The association between akathisia and suicidality and its implications is, perhaps, best expressed by Roger Lane in 1998 when he was working for Pfizer:

"It may be less of a question of patients experiencing fluoxetine-induced suicidal ideation, than patients feeling that ‘death is a welcome result’ when the acutely discomforting symptoms of akathisia are experienced on top of already distressing disorders. Hamilton and Opler (1992) stated that the term ‘suicidal ideation’ to describe the apparent suicidality associated with akathisia was misleading as the ‘suicidal ideation’ reported in patients receiving fluoxetine was a reaction to the side-effect of akathisia (i.e. unbearable discomfort and restlessness) and not true suicidal ideation as is typically described by depressed patients experiencing suicidal ideation."

The recognition of a link between akathisia and suicide is not confined to the US/UK. In 1998, Marsalek noted:

"Suicidal ideation and behavior can sometimes emerge in persons with obsessive or panic features who take antidepressants or neuroleptics.
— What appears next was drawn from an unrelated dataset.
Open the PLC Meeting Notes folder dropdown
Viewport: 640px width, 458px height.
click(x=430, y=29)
Typical for such state is rapid development, impulsive and/or obsessive characteristic of suicidal ideation, an independence of the course of depression, severe tension and anxiety, an intense violence of suicidal fantasies and attempts, and their prompt disappearance after the discontinuation of the antidepressant. . . . There is clinical evidence of the link between akathisia and suicidal tendencies. . . . The reduction or the discontinuation of antidepressants or neuroleptics, and the treatment with benzodiazepines or beta blockers should be recommended when the drug-induced suicidal tendencies are recognized."

Finally, as with SSRI-induced akathisia, DSM-IV TR also acknowledges the association of akathisia and suicidality:

"The subjective distress resulting from akathisia is significant and can lead to noncompliance with neuroleptic treatment. Akathisia may be associated with dysphoria, irritability, aggression, or suicide attempts."
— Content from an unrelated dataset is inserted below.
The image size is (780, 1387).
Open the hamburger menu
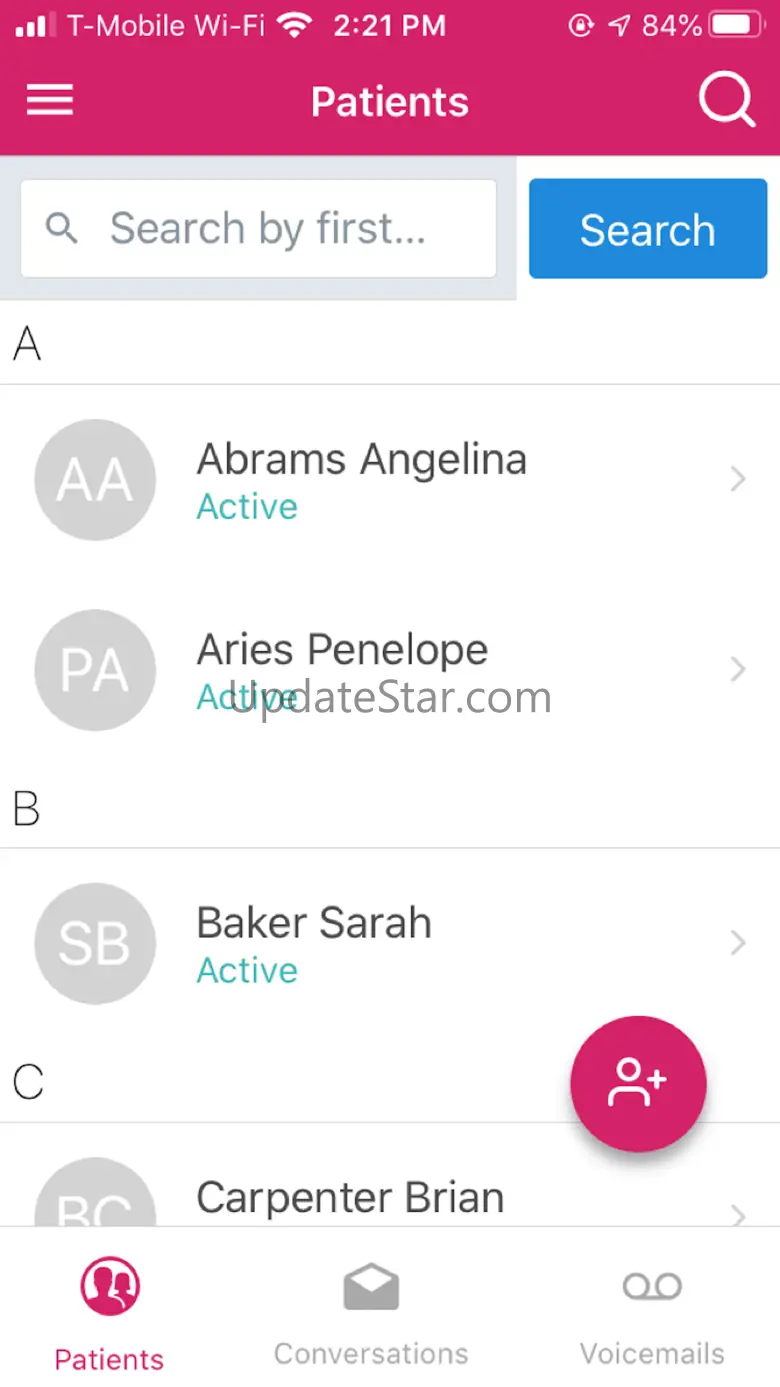pos(50,100)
There is no textbook, reference work or peer reviewed trial anywhere saying that akathisia or agitation do not predispose to suicidality.

Davies D L, Shepherd M (1955). Reserpine in the treatment of anxious and depressed patients. Lancet 117-121

Price LH, Charney DS, Heninger GR (1987). Reserpine augmentation of desipramine in refractory depression: clinical and neurobiological effects. Psychopharmacology 92, 431-437.

Healy D, Savage M (1998). Reserpine exhumed. British Journal of Psychiatry 172

Achor R W P, Hanson N O, Gifford R W (1955). Hypertension treated with rauwolfia serpentina (whole root) and with reserpine. Controlled study disclosing occasional severe depression. J.A.M.A. 159,. 841-845

Faucett R L, Litin E M, Achor R W P, (1957). Neuropharmacologic action of rauwolfia compounds and its psychodynamic implications. A.M.A. Archives of Neurology and Psychiatry 77, 513-518

Sarwer-Foner GJ, Ogle W (1955). Psychosis and enhanced anxiety produced by reserpine and chlorpromazine. Canadian Medical Association Journal 74, 526-532.